The film immediately cuts to Charlie Hill (Fred Astaire) who repeats Angela’s words, “This is the life!” with a very different meaning to a very different crowd. He’s a wealthy playboy and this is his bachelor party.
In fact, it’s his fifth bachelor party, since he has been engaged five times though he never goes through with the wedding. He has assembled his “best pals” (a whole gaggle of beautiful girls) to eat, drink (a lot), and be very merry before he (maybe) gets married in the morning.
The pastel gowns make for a gorgeous kaleidoscope as Charlie and the ladies dance around the room to the song “Who Wants To Kiss The Bridegroom.” Helen Rose designed the women’s costumes for this film, and Gile Steel was in charge of the men’s. As is typical of classic Hollywood’s take on period films, both genders are clad in 1950’s fashions with only slight 1900’s tweaks. Everything is more daring, more colorful, less pigeon-silhouetted, and much more sparkly than true turn-of-the-century fashions.

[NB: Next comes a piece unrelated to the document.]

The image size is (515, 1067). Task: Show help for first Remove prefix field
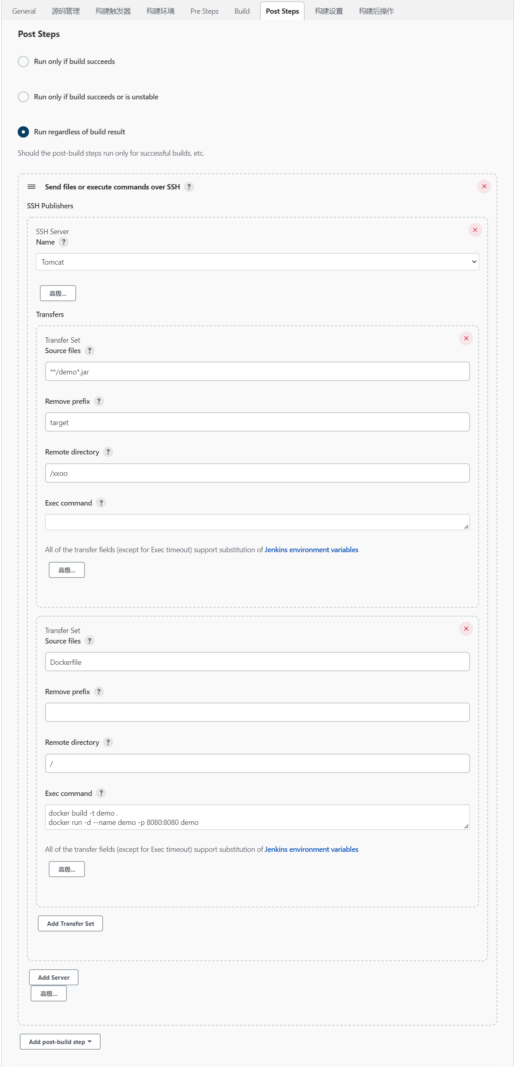click(99, 401)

The champagne flows, the skirts twirl, and the women giggle as they take their turn with Charlie for a spin or a dip. In the midst of this shimering party, Charlie’s lawyer Max (Keenan Wynn) arrives.
He asks Charlie if he really wants to marry the sharpshooting actress Dixie “Headshot” McCoy (seen on the painting behind them).
Max isn’t just concerned for his friend’s happiness; indeed, his main worry is that Charlie’s aunt, Mrs. Hill, will cut off her nephew for such a foolish and scandalous marriage. And then who will pay Max? Charlie is his only client…You can watch the scene here.
Charlie ensures him that everything will be fine, but then his aunt storms through the pastel cloud of ladies. She is furious about his wedding plans, and warns him that she will immediately disinherit him if he goes through with it.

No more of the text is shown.